■ **Exercise brief**: Within the entries below, please retype exactly the lines starting with the line that has "Szegények Akadémiája (98, 573)" and going on through the line that has "[Tüm Kategoriler] (70, 26)", but not the pictures.

■ **Task data**:
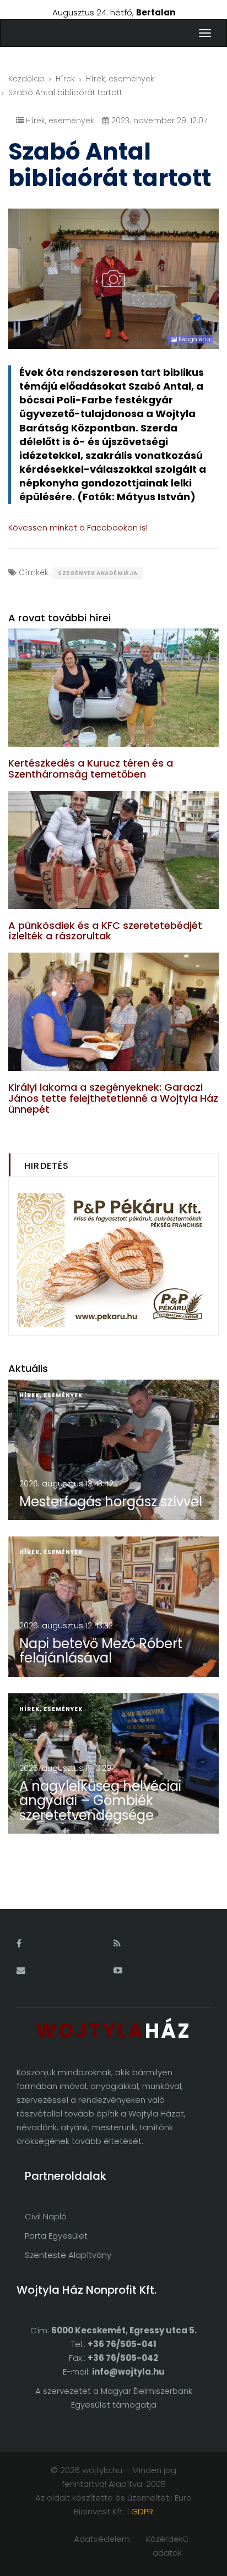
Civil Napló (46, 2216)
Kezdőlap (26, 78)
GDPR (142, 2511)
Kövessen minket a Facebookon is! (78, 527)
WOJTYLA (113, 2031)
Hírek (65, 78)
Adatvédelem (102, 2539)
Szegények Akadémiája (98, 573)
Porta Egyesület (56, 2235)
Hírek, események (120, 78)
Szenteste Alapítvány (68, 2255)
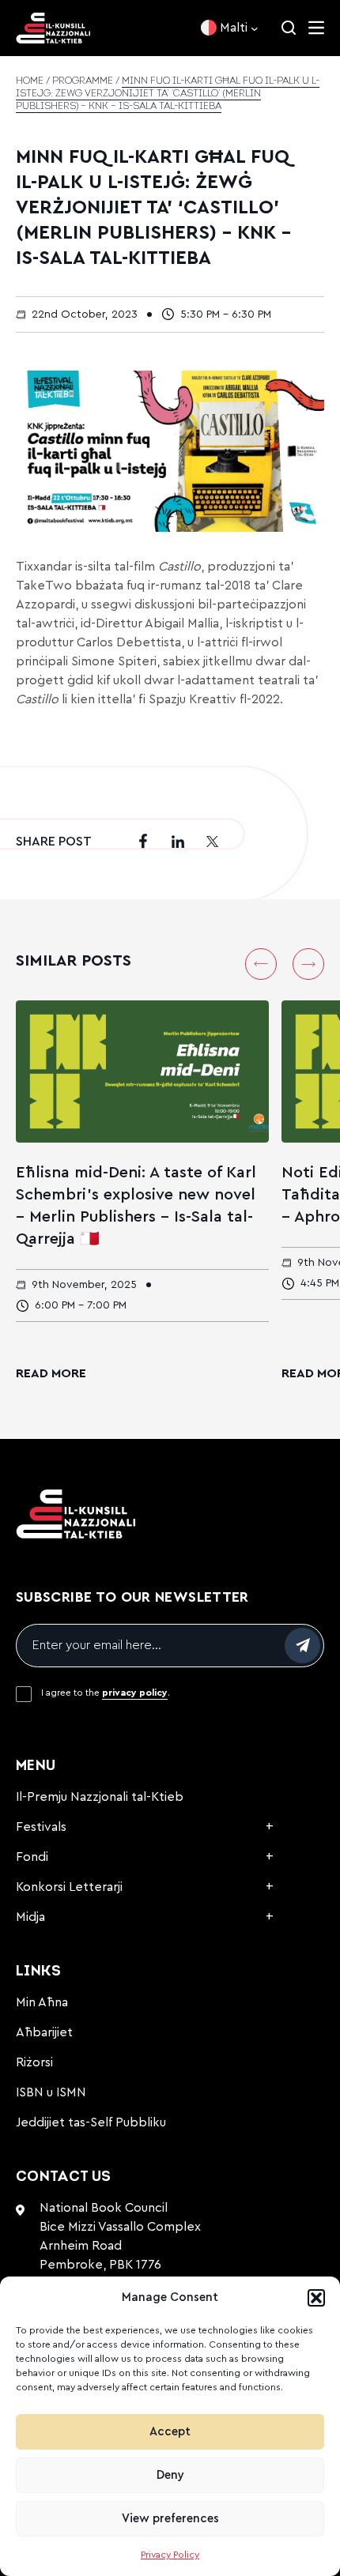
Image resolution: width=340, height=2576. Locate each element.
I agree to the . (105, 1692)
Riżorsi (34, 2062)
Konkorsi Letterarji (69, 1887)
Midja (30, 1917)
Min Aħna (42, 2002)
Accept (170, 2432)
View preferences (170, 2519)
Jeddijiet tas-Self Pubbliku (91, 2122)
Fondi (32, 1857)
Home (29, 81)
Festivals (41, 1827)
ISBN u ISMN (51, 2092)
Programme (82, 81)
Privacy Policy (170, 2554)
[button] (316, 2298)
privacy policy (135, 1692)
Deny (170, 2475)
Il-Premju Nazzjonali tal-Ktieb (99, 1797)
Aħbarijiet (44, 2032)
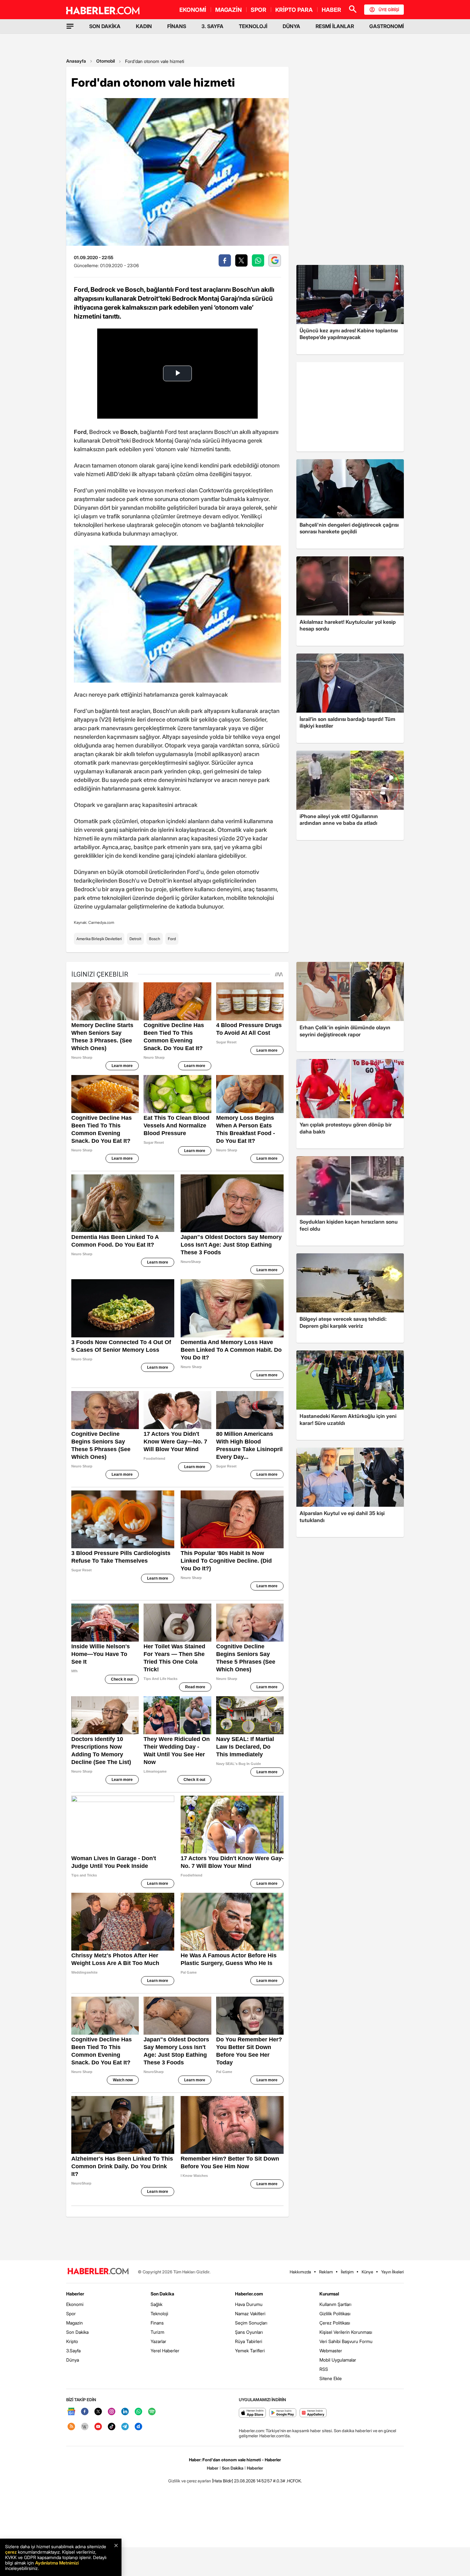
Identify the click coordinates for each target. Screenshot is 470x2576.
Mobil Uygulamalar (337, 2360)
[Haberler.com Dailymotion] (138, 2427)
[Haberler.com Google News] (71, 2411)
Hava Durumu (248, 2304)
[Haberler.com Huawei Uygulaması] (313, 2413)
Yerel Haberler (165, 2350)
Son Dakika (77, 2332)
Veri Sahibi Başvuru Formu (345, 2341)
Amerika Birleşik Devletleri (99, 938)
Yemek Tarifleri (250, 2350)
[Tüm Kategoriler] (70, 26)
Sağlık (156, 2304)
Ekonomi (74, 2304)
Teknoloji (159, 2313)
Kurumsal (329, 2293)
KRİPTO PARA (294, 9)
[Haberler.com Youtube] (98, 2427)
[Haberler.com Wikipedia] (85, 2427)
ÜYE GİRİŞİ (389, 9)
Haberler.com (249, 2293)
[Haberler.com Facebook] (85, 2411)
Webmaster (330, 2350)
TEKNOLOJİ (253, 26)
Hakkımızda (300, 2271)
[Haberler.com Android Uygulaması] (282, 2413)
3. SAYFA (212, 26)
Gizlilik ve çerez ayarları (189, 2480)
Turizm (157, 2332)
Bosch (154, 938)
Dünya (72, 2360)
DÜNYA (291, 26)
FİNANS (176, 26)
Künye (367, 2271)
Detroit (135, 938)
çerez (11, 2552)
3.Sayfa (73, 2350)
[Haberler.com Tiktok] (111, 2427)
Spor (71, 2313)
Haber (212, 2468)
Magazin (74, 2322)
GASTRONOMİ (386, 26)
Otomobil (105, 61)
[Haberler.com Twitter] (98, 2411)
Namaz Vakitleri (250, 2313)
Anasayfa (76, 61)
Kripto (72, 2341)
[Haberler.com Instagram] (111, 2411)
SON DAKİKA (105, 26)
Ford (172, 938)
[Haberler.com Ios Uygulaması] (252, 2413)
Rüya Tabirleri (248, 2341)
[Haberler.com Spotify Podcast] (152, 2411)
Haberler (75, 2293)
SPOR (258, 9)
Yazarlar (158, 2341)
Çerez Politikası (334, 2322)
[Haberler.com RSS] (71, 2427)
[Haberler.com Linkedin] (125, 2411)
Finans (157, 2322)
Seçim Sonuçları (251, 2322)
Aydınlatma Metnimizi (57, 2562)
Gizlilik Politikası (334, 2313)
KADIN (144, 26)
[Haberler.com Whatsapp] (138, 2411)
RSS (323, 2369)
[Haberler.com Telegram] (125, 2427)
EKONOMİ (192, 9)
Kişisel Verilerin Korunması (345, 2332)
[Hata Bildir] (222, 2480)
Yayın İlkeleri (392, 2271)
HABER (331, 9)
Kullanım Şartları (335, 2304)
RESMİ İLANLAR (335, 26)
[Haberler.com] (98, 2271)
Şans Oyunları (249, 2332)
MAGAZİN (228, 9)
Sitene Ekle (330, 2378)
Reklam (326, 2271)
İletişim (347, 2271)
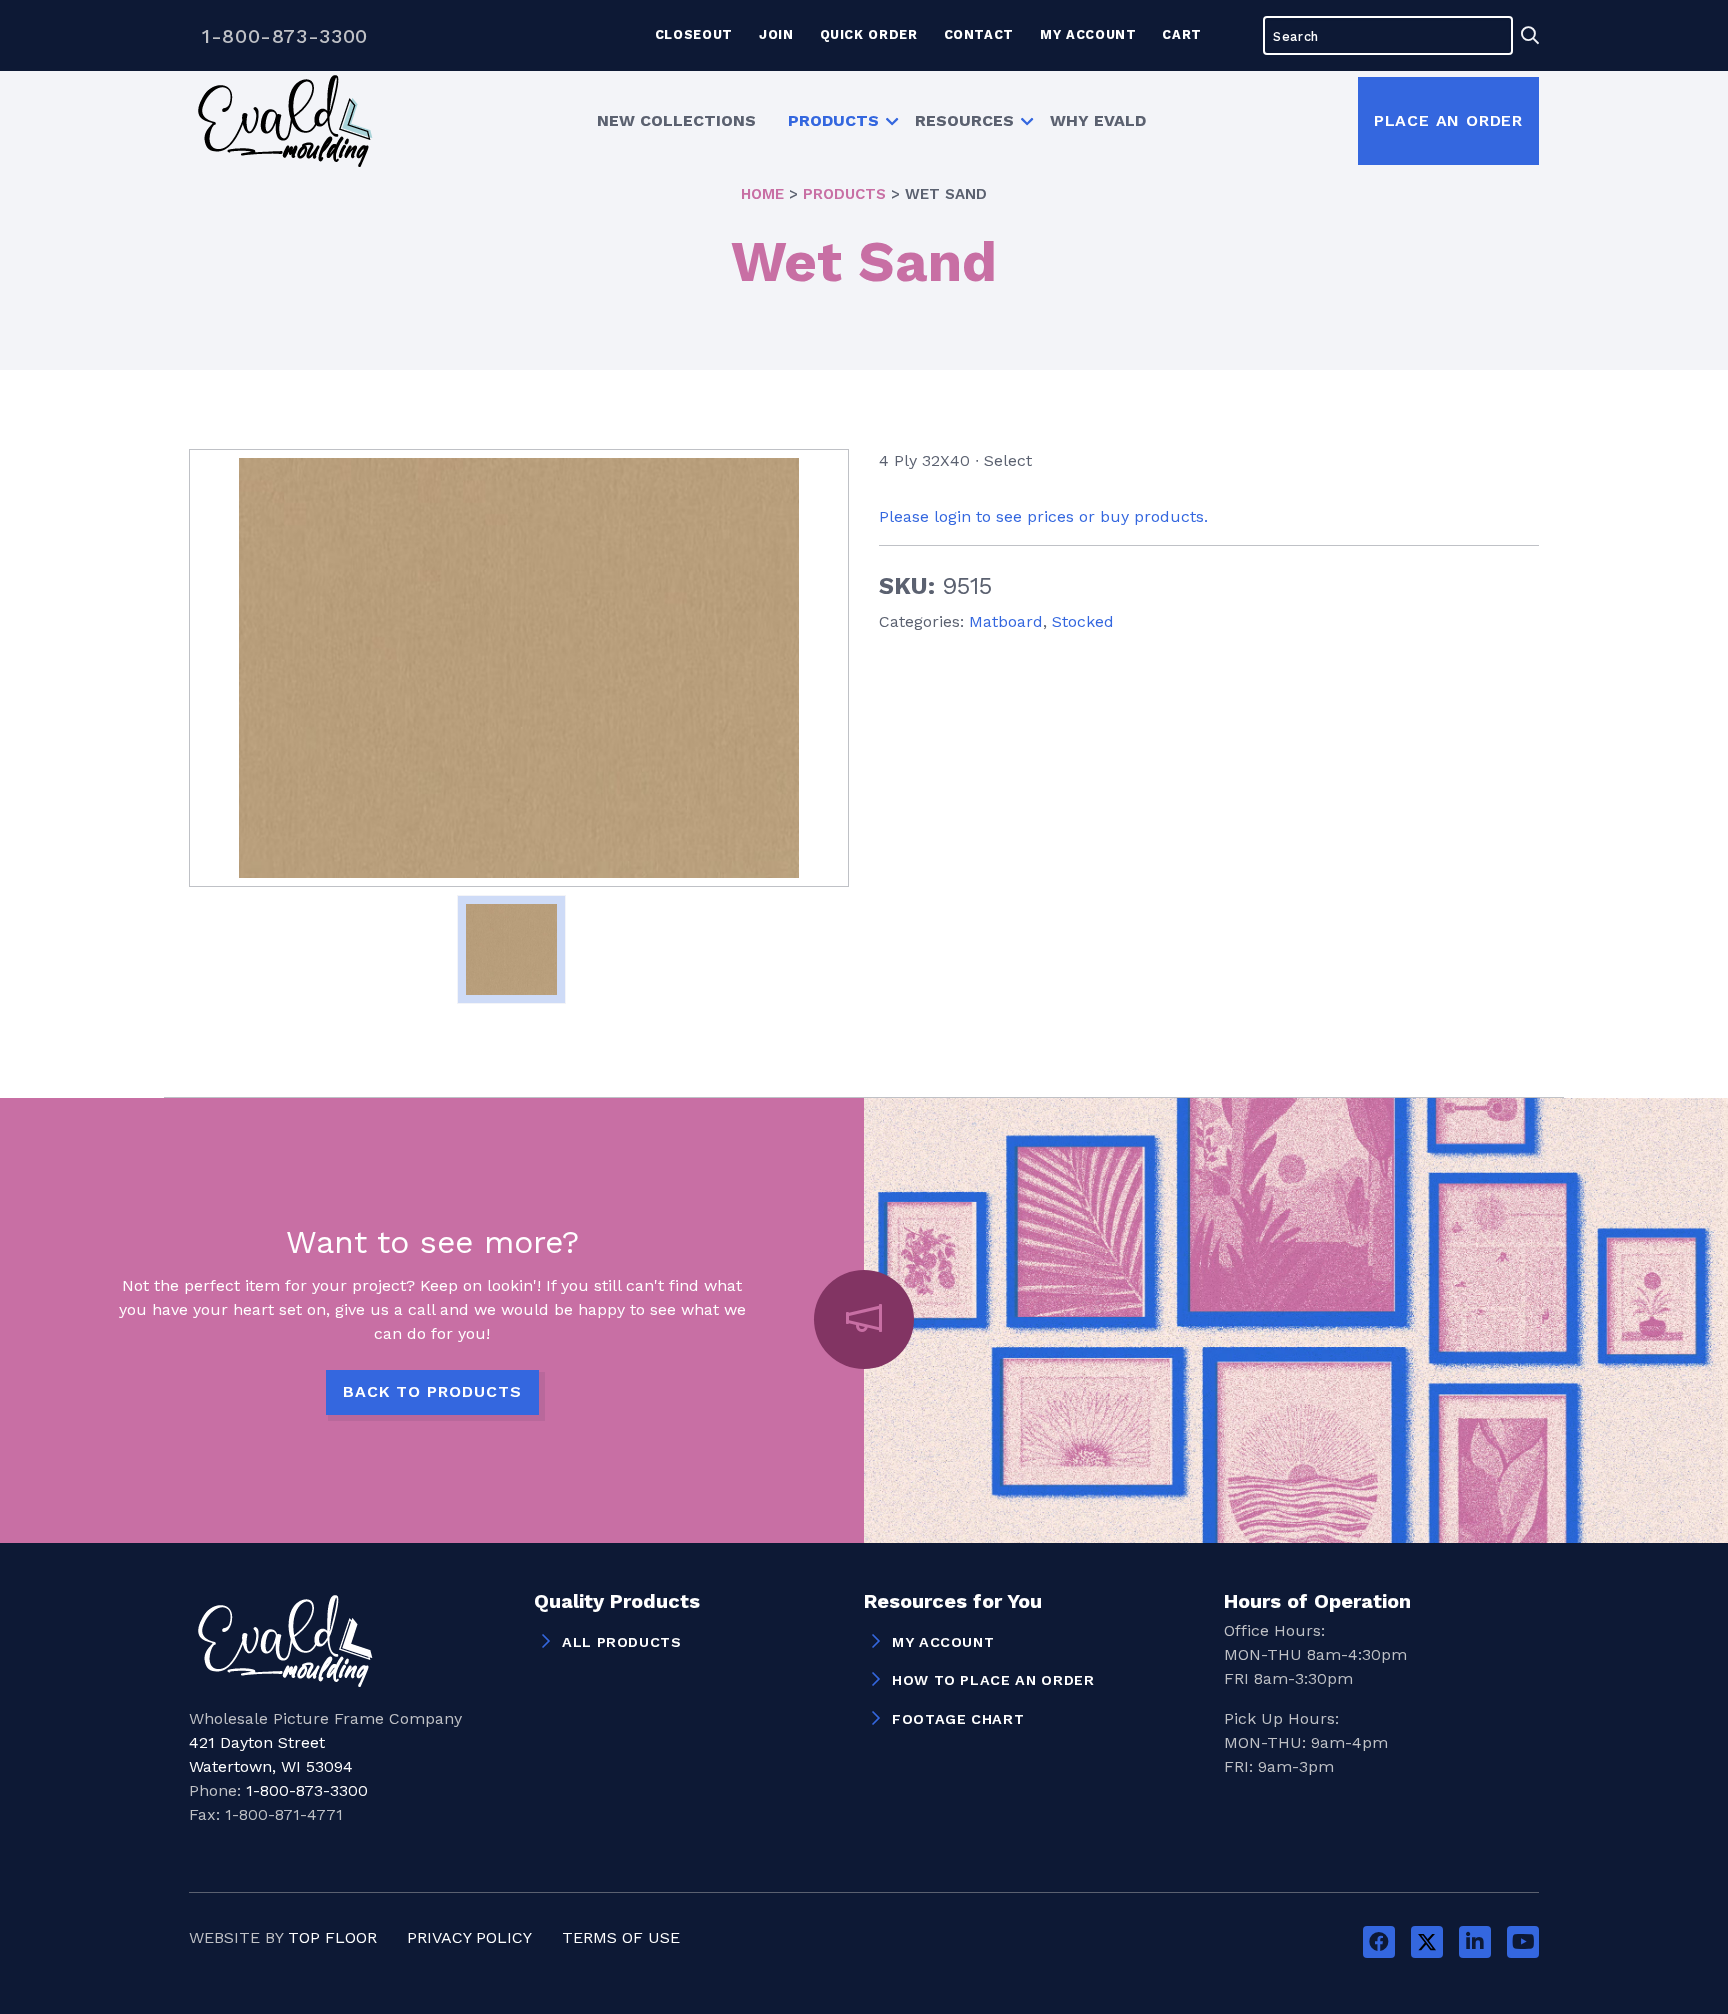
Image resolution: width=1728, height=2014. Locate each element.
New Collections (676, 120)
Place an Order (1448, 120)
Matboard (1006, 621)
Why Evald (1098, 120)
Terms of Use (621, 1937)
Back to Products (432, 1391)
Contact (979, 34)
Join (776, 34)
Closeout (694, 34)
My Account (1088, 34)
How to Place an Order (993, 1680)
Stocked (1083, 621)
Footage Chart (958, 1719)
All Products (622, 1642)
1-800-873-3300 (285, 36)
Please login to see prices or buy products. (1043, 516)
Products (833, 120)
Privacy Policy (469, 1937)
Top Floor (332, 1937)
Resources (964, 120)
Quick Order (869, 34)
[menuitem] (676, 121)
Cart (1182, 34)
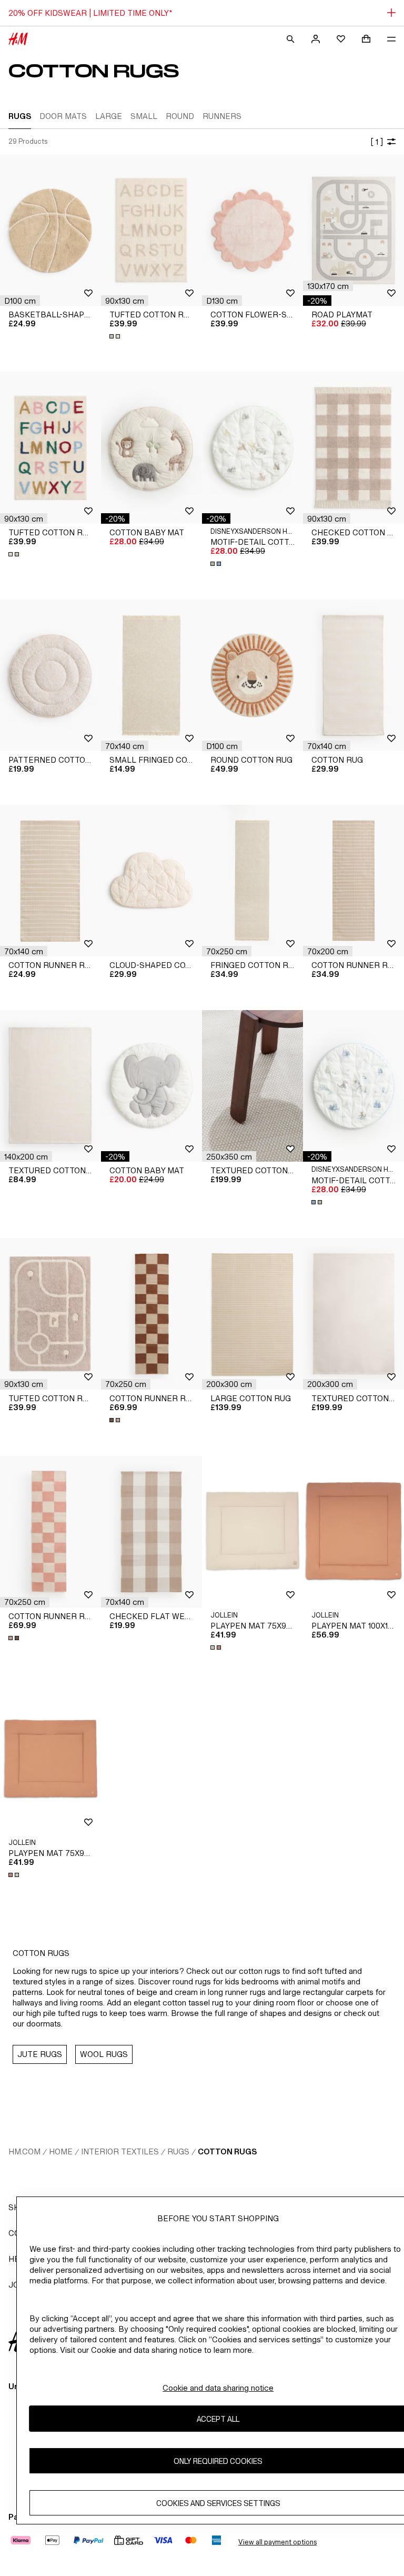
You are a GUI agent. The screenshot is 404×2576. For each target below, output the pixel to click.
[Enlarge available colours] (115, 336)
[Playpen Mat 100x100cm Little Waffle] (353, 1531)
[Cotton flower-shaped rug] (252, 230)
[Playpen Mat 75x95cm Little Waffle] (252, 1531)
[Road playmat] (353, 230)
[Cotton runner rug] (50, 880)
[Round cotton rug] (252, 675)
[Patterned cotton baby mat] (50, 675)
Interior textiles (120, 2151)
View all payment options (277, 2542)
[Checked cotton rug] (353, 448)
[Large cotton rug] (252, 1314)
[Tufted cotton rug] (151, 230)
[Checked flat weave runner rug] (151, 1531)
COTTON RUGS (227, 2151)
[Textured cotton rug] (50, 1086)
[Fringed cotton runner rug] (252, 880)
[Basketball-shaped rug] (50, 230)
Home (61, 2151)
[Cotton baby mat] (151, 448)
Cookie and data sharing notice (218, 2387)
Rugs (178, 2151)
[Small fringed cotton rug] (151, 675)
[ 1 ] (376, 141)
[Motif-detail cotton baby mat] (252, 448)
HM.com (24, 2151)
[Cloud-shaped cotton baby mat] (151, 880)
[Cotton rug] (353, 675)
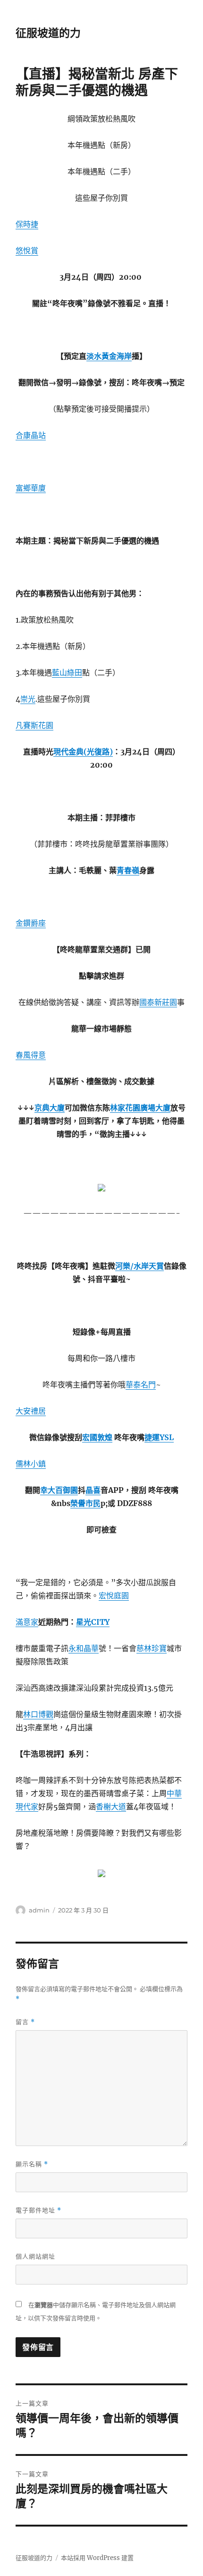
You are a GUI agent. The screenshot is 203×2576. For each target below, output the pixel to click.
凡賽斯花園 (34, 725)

■ **Result of the task**:
Szegények Akadémiája (98, 573)
Porta Egyesület (56, 2235)
Hírek, események (120, 78)
Szenteste Alapítvány (68, 2255)
Image resolution: width=340, height=2576. Locate each element.
I agree to the . (105, 1692)
Riżorsi (34, 2062)
Konkorsi Letterarji (69, 1887)
Midja (30, 1917)
Min Aħna (42, 2002)
Accept (170, 2432)
View preferences (170, 2519)
Jeddijiet tas-Self Pubbliku (91, 2122)
Fondi (32, 1857)
Home (29, 81)
Festivals (41, 1827)
ISBN u ISMN (51, 2092)
Programme (82, 81)
Privacy Policy (170, 2554)
[button] (316, 2298)
privacy policy (135, 1692)
Deny (170, 2475)
Il-Premju Nazzjonali tal-Ktieb (99, 1797)
Aħbarijiet (44, 2032)
Identify the click coordinates for each target. Screenshot is 470x2576.
Mobil Uygulamalar (337, 2360)
[Haberler.com Dailymotion] (138, 2427)
[Haberler.com Google News] (71, 2411)
Hava Durumu (248, 2304)
[Haberler.com Huawei Uygulaması] (313, 2413)
Yerel Haberler (165, 2350)
Son Dakika (77, 2332)
Veri Sahibi Başvuru Formu (345, 2341)
Amerika Birleşik Devletleri (99, 938)
Yemek Tarifleri (250, 2350)
[Tüm Kategoriler] (70, 26)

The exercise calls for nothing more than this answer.